Here are some entries; quote each one exactly.
○ ○ ○ ○
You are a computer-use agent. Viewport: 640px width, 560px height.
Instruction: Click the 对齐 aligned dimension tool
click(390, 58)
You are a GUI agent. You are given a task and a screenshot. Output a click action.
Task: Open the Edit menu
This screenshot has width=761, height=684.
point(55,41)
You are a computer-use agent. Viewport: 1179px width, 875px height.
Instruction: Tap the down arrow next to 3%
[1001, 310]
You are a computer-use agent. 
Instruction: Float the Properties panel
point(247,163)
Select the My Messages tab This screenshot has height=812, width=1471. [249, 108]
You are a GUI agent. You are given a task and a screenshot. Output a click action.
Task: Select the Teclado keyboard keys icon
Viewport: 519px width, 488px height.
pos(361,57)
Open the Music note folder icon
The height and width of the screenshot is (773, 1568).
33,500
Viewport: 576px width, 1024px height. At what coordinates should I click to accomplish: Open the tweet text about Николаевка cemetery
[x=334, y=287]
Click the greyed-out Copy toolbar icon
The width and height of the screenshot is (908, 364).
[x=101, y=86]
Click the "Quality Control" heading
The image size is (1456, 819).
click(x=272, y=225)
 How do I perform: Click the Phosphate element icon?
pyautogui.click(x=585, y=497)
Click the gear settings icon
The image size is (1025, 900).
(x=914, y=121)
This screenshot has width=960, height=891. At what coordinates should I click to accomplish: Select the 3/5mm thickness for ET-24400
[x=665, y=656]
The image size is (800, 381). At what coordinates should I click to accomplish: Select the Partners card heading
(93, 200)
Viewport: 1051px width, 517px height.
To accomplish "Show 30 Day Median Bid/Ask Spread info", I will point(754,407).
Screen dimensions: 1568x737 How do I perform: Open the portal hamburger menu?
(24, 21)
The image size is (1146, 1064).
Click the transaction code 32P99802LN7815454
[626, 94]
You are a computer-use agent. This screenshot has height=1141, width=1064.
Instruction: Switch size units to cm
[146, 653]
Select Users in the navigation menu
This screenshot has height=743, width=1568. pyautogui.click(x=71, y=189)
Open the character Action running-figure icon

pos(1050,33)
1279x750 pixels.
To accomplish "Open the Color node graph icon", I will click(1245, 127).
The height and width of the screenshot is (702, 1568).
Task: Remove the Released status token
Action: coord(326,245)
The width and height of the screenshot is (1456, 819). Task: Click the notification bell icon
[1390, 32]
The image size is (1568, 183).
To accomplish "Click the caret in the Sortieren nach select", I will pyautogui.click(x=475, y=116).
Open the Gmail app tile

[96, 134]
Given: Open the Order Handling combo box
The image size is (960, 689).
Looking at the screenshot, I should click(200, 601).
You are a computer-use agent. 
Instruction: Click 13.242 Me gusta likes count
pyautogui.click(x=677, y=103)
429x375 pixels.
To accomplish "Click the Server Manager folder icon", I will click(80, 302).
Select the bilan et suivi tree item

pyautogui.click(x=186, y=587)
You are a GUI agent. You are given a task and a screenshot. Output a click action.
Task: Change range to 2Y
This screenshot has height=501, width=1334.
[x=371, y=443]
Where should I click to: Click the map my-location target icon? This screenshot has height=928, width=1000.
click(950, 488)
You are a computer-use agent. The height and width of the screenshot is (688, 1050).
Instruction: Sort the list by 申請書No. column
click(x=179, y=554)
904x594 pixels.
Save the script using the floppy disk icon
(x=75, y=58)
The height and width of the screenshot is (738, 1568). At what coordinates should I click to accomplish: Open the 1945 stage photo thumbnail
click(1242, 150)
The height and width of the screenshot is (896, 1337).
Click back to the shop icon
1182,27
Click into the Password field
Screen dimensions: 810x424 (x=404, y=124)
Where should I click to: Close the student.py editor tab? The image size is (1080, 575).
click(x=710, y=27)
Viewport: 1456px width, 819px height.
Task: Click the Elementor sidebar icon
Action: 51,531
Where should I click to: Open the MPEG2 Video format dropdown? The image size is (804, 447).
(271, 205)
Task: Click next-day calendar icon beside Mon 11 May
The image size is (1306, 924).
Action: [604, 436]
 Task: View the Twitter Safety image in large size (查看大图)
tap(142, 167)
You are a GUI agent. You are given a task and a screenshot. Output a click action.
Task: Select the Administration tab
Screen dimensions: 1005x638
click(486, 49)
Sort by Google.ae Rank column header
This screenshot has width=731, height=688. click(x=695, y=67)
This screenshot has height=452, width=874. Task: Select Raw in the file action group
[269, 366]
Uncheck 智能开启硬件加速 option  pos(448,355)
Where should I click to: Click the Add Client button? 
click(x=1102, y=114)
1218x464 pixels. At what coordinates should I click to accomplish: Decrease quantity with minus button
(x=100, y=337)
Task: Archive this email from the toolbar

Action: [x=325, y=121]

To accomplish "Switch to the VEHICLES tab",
○ ○ ○ ○
**Answer to this task:**
You are a computer-use agent. Viewport: 640px width, 560px height.
Instruction: Click the 对齐 aligned dimension tool
click(390, 58)
You are a GUI agent. You are given a task and a screenshot. Output a click action.
Task: Open the Edit menu
This screenshot has width=761, height=684.
point(55,41)
You are a computer-use agent. Viewport: 1179px width, 875px height.
Instruction: Tap the down arrow next to 3%
[1001, 310]
You are a computer-use agent. 
Instruction: Float the Properties panel
point(247,163)
Select the My Messages tab This screenshot has height=812, width=1471. [249, 108]
You are a GUI agent. You are given a task and a screenshot. Output a click action.
Task: Select the Teclado keyboard keys icon
Viewport: 519px width, 488px height.
pos(361,57)
Open the Music note folder icon
The height and width of the screenshot is (773, 1568).
33,500
Viewport: 576px width, 1024px height. At what coordinates should I click to accomplish: Open the tweet text about Николаевка cemetery
[x=334, y=287]
Click the greyed-out Copy toolbar icon
The width and height of the screenshot is (908, 364).
[x=101, y=86]
Click the "Quality Control" heading
The image size is (1456, 819).
click(x=272, y=225)
 How do I perform: Click the Phosphate element icon?
pyautogui.click(x=585, y=497)
Click the gear settings icon
The image size is (1025, 900).
(x=914, y=121)
This screenshot has width=960, height=891. At what coordinates should I click to accomplish: Select the 3/5mm thickness for ET-24400
[x=665, y=656]
The image size is (800, 381). At what coordinates should I click to accomplish: Select the Partners card heading
(93, 200)
Viewport: 1051px width, 517px height.
To accomplish "Show 30 Day Median Bid/Ask Spread info", I will point(754,407).
Screen dimensions: 1568x737 How do I perform: Open the portal hamburger menu?
(24, 21)
The image size is (1146, 1064).
Click the transaction code 32P99802LN7815454
[626, 94]
You are a computer-use agent. This screenshot has height=1141, width=1064.
Instruction: Switch size units to cm
[146, 653]
Select Users in the navigation menu
This screenshot has height=743, width=1568. pyautogui.click(x=71, y=189)
Open the character Action running-figure icon

pos(1050,33)
1279x750 pixels.
To accomplish "Open the Color node graph icon", I will click(1245, 127).
The height and width of the screenshot is (702, 1568).
Task: Remove the Released status token
Action: coord(326,245)
The width and height of the screenshot is (1456, 819). Task: Click the notification bell icon
[1390, 32]
The image size is (1568, 183).
To accomplish "Click the caret in the Sortieren nach select", I will pyautogui.click(x=475, y=116).
Open the Gmail app tile

[96, 134]
Given: Open the Order Handling combo box
The image size is (960, 689).
Looking at the screenshot, I should click(200, 601).
You are a computer-use agent. 
Instruction: Click 13.242 Me gusta likes count
pyautogui.click(x=677, y=103)
429x375 pixels.
To accomplish "Click the Server Manager folder icon", I will click(80, 302).
Select the bilan et suivi tree item

pyautogui.click(x=186, y=587)
You are a GUI agent. You are given a task and a screenshot. Output a click action.
Task: Change range to 2Y
This screenshot has height=501, width=1334.
[x=371, y=443]
Where should I click to: Click the map my-location target icon? This screenshot has height=928, width=1000.
click(950, 488)
You are a computer-use agent. The height and width of the screenshot is (688, 1050).
Instruction: Sort the list by 申請書No. column
click(x=179, y=554)
904x594 pixels.
Save the script using the floppy disk icon
(x=75, y=58)
The height and width of the screenshot is (738, 1568). At what coordinates should I click to accomplish: Open the 1945 stage photo thumbnail
click(1242, 150)
The height and width of the screenshot is (896, 1337).
Click back to the shop icon
1182,27
Click into the Password field
Screen dimensions: 810x424 (x=404, y=124)
Where should I click to: Close the student.py editor tab? The image size is (1080, 575).
click(x=710, y=27)
Viewport: 1456px width, 819px height.
Task: Click the Elementor sidebar icon
Action: 51,531
Where should I click to: Open the MPEG2 Video format dropdown? The image size is (804, 447).
(271, 205)
Task: Click next-day calendar icon beside Mon 11 May
The image size is (1306, 924).
Action: [604, 436]
 Task: View the Twitter Safety image in large size (查看大图)
tap(142, 167)
You are a GUI agent. You are given a task and a screenshot. Output a click action.
Task: Select the Administration tab
Screen dimensions: 1005x638
click(486, 49)
Sort by Google.ae Rank column header
This screenshot has width=731, height=688. click(x=695, y=67)
This screenshot has height=452, width=874. Task: Select Raw in the file action group
[269, 366]
Uncheck 智能开启硬件加速 option  pos(448,355)
Where should I click to: Click the Add Client button? 
click(x=1102, y=114)
1218x464 pixels. At what coordinates should I click to accomplish: Decrease quantity with minus button
(x=100, y=337)
Task: Archive this email from the toolbar

Action: [x=325, y=121]

To accomplish "Switch to the VEHICLES tab",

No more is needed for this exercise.